### REQUIRED WORK:
Each line below must be printed exactly as it stands.

*** WORKING DATA ***

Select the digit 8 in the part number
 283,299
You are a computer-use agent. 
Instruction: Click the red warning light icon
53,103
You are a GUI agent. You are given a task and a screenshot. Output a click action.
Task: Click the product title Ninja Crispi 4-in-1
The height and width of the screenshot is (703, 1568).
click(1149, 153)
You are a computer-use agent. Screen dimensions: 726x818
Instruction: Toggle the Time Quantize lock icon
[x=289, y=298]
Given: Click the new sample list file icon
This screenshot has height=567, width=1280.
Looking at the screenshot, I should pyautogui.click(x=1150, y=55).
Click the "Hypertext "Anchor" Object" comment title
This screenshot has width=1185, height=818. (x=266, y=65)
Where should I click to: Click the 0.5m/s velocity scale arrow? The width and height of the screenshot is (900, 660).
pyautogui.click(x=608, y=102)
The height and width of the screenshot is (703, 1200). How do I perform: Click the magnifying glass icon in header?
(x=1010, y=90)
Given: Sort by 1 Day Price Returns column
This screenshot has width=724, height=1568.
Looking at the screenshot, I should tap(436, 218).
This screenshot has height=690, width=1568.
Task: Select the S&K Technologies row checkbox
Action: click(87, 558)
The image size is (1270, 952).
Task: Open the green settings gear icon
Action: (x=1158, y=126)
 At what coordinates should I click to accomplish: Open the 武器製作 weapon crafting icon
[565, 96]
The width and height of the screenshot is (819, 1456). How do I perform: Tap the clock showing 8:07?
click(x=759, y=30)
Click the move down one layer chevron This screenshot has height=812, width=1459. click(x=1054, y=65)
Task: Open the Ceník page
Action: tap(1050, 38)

*** End of WORKING DATA ***

### ANSWER AREA:
Select the digit 8 in the part number
 283,299
You are a computer-use agent. 
Instruction: Click the red warning light icon
53,103
You are a GUI agent. You are given a task and a screenshot. Output a click action.
Task: Click the product title Ninja Crispi 4-in-1
The height and width of the screenshot is (703, 1568).
click(1149, 153)
You are a computer-use agent. Screen dimensions: 726x818
Instruction: Toggle the Time Quantize lock icon
[x=289, y=298]
Given: Click the new sample list file icon
This screenshot has height=567, width=1280.
Looking at the screenshot, I should pyautogui.click(x=1150, y=55).
Click the "Hypertext "Anchor" Object" comment title
This screenshot has width=1185, height=818. (x=266, y=65)
Where should I click to: Click the 0.5m/s velocity scale arrow? The width and height of the screenshot is (900, 660).
pyautogui.click(x=608, y=102)
The height and width of the screenshot is (703, 1200). How do I perform: Click the magnifying glass icon in header?
(x=1010, y=90)
Given: Sort by 1 Day Price Returns column
This screenshot has width=724, height=1568.
Looking at the screenshot, I should tap(436, 218).
This screenshot has height=690, width=1568.
Task: Select the S&K Technologies row checkbox
Action: click(87, 558)
The image size is (1270, 952).
Task: Open the green settings gear icon
Action: (x=1158, y=126)
 At what coordinates should I click to accomplish: Open the 武器製作 weapon crafting icon
[565, 96]
The width and height of the screenshot is (819, 1456). How do I perform: Tap the clock showing 8:07?
click(x=759, y=30)
Click the move down one layer chevron This screenshot has height=812, width=1459. click(x=1054, y=65)
Task: Open the Ceník page
Action: tap(1050, 38)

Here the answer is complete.